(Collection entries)
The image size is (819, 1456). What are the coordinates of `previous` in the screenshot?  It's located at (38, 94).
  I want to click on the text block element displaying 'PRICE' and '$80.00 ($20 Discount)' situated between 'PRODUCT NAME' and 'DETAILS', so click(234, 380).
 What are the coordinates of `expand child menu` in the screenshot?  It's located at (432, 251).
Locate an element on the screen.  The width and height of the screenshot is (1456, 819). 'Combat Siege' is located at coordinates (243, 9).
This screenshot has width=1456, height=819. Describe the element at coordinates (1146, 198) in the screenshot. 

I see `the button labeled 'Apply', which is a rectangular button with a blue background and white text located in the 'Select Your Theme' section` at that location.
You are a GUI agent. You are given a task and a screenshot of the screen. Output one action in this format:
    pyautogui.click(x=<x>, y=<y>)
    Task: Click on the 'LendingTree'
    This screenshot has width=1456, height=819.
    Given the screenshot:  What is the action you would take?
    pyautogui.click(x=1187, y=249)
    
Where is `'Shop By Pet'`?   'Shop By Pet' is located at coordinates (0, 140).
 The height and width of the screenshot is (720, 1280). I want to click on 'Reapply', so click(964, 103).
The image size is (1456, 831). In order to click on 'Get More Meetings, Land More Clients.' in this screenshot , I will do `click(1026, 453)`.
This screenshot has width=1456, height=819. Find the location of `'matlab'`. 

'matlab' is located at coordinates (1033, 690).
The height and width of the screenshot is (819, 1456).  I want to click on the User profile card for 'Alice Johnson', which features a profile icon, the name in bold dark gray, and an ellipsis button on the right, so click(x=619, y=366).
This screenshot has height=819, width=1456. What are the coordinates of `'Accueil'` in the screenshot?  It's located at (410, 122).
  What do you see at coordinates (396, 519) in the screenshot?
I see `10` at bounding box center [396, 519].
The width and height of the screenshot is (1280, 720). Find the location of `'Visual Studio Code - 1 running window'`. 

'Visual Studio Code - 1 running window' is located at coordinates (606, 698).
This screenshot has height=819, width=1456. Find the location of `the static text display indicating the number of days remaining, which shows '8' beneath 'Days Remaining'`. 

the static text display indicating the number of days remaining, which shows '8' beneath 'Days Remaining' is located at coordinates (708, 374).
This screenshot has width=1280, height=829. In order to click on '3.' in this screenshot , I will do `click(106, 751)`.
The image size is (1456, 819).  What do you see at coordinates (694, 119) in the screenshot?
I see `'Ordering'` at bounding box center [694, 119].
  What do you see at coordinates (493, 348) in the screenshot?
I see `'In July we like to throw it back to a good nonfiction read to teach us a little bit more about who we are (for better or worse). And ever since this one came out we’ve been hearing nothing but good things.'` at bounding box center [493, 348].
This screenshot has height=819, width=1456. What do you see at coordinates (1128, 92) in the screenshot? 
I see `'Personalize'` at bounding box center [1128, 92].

▶ **PROBLEM DESCRIPTION**:
Please edit the lines above by putting "Locate" wherever "Find the location of" appears, keeping everything else the same.

▶ **RESPONSE TO THE EXERCISE**:
The image size is (819, 1456). What are the coordinates of `previous` in the screenshot?  It's located at (38, 94).
  I want to click on the text block element displaying 'PRICE' and '$80.00 ($20 Discount)' situated between 'PRODUCT NAME' and 'DETAILS', so click(234, 380).
 What are the coordinates of `expand child menu` in the screenshot?  It's located at (432, 251).
Locate an element on the screen.  The width and height of the screenshot is (1456, 819). 'Combat Siege' is located at coordinates (243, 9).
This screenshot has width=1456, height=819. Describe the element at coordinates (1146, 198) in the screenshot. 

I see `the button labeled 'Apply', which is a rectangular button with a blue background and white text located in the 'Select Your Theme' section` at that location.
You are a GUI agent. You are given a task and a screenshot of the screen. Output one action in this format:
    pyautogui.click(x=<x>, y=<y>)
    Task: Click on the 'LendingTree'
    This screenshot has width=1456, height=819.
    Given the screenshot:  What is the action you would take?
    pyautogui.click(x=1187, y=249)
    
Where is `'Shop By Pet'`?   'Shop By Pet' is located at coordinates (0, 140).
 The height and width of the screenshot is (720, 1280). I want to click on 'Reapply', so click(964, 103).
The image size is (1456, 831). In order to click on 'Get More Meetings, Land More Clients.' in this screenshot , I will do `click(1026, 453)`.
This screenshot has width=1456, height=819. Locate `'matlab'`. 

'matlab' is located at coordinates (1033, 690).
The height and width of the screenshot is (819, 1456).  I want to click on the User profile card for 'Alice Johnson', which features a profile icon, the name in bold dark gray, and an ellipsis button on the right, so click(x=619, y=366).
This screenshot has height=819, width=1456. What are the coordinates of `'Accueil'` in the screenshot?  It's located at (410, 122).
  What do you see at coordinates (396, 519) in the screenshot?
I see `10` at bounding box center [396, 519].
The width and height of the screenshot is (1280, 720). Locate `'Visual Studio Code - 1 running window'`. 

'Visual Studio Code - 1 running window' is located at coordinates (606, 698).
This screenshot has height=819, width=1456. Locate `the static text display indicating the number of days remaining, which shows '8' beneath 'Days Remaining'`. 

the static text display indicating the number of days remaining, which shows '8' beneath 'Days Remaining' is located at coordinates (708, 374).
This screenshot has width=1280, height=829. In order to click on '3.' in this screenshot , I will do `click(106, 751)`.
The image size is (1456, 819).  What do you see at coordinates (694, 119) in the screenshot?
I see `'Ordering'` at bounding box center [694, 119].
  What do you see at coordinates (493, 348) in the screenshot?
I see `'In July we like to throw it back to a good nonfiction read to teach us a little bit more about who we are (for better or worse). And ever since this one came out we’ve been hearing nothing but good things.'` at bounding box center [493, 348].
This screenshot has height=819, width=1456. What do you see at coordinates (1128, 92) in the screenshot? 
I see `'Personalize'` at bounding box center [1128, 92].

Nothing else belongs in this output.